In some multiphase embodiments ("crosslinked embodiments"), one or more polymers (II) contain polymerized units of one or more crosslinking agents. Suitable crosslinking agents include, for example, divinylbenzene, allyl methacrylate, and mixtures thereof. Preferably, in the crosslinked embodiment, one or more polymers (II) are present, wherein the amount of crosslinking agent in polymer (II) is from 0.1 wt% to 10 wt%, based on the weight of polymer (II). In some multiphase embodiments ("high Tg embodiments"), the Tg of the one or more polymers (II) is 20 ℃ or higher; more preferably 50 ℃ or higher; more preferably 80℃or higher. Various multiphase embodiments are contemplated. For example, the multiphase embodiment may or may not be one or both of a crosslinked embodiment and a high Tg embodiment.
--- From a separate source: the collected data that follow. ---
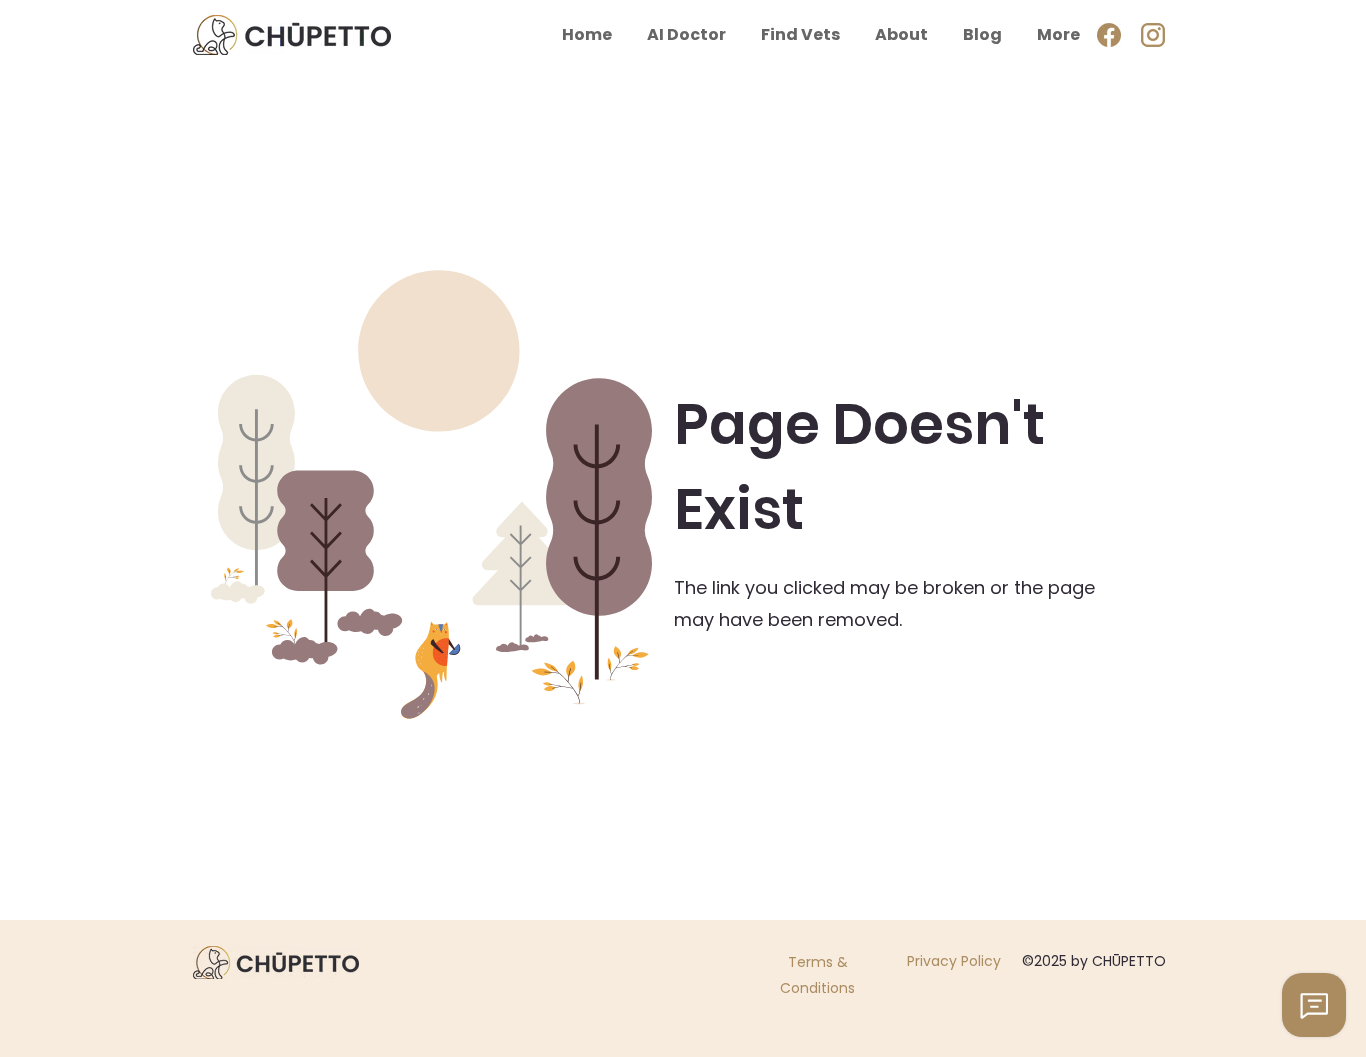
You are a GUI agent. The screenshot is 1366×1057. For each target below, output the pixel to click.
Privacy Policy (954, 961)
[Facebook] (1109, 35)
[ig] (1153, 35)
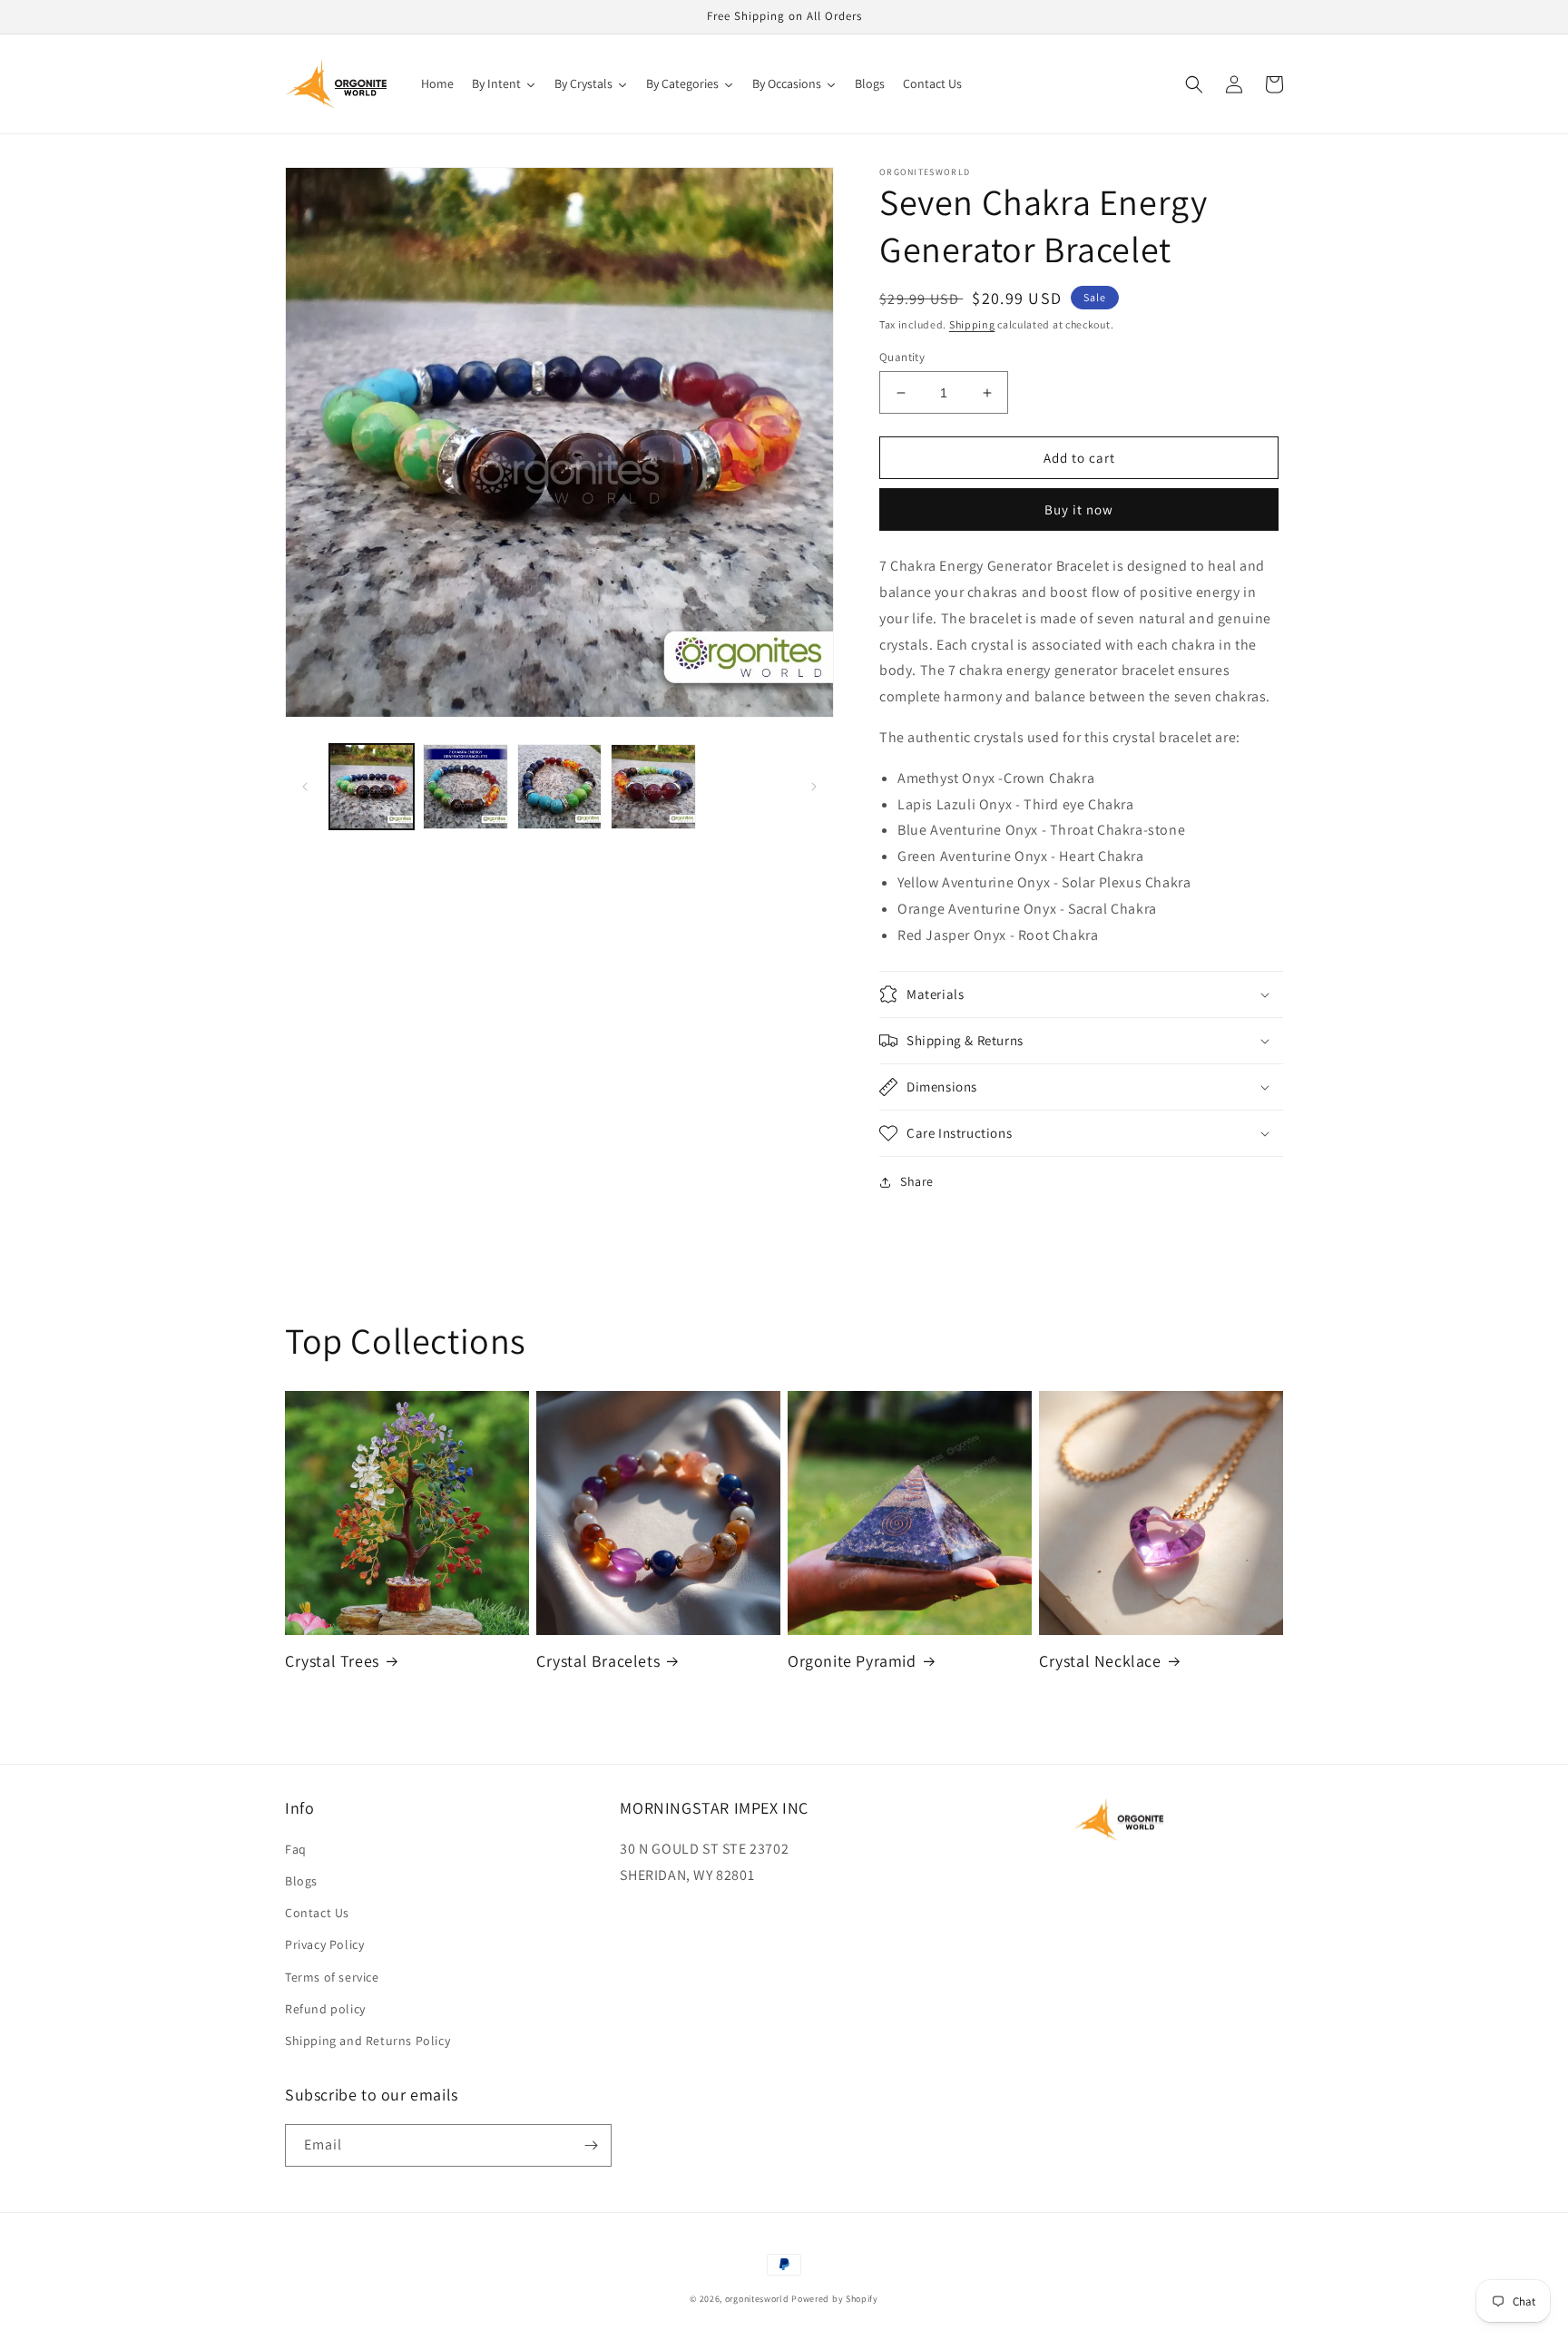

The aqueous composition of the present invention preferably comprises one or more tackifiers, one or more polyolefin emulsions, or mixtures thereof. Preferred tackifiers are rosin acids, rosin esters, terpenes, hydrocarbon-based tackifiers, and mixtures thereof. Preferred polyolefin emulsions contain polyolefin particles dispersed in an aqueous medium. Preferably, in the polyolefin emulsion, the dispersed polyolefin particles contain polymerized units containing 50% or more of polymerized units of ethylene or 50% or more of polymerized units of propylene, based on the weight of the polyolefin. Preferred polyolefin emulsions comprise a polyolefin containing polymerized units of one or more monomers having a carboxyl group, such as (meth) acrylic acid.
Preferably, the combined dry weight of tackifier and polyolefin is 0.3 weight percent or more based on the total weight of the aqueous composition; more preferably 1% by weight or more; more preferably 3% by weight or more. Preferably, the combined dry weight of tackifier and polyolefin is 30 weight percent or less based on the total weight of the aqueous composition; more preferably 20% by weight or less; more preferably 10 wt% or less.
The aqueous composition of the present invention may be used for any purpose. The preferred use relates to the preparation of an article having a surface coated with a dried layer of an aqueous composition. Before coating, the article is referred to as a substrate. The preferred substrate has a thickness of 5mm or less; more preferably 2mm or less. Preferred substrates are polymeric films, fabrics and papers. Preferably, the amount of the dried layer of the aqueous composition on the surface of the substrate is 2 or more in grams per square meter; more preferably 5 or greater; more preferably 10 or more. Preferably, the amount of the dried layer of the aqueous composition on the surface of the substrate is 125 or less in grams per square meter; more preferably 100 or less; more preferably 75 or less. It is believed that the dried layer of the aqueous composition will act as a PSA. The article having such a PSA layer may be, for example, an adhesive tape or a label.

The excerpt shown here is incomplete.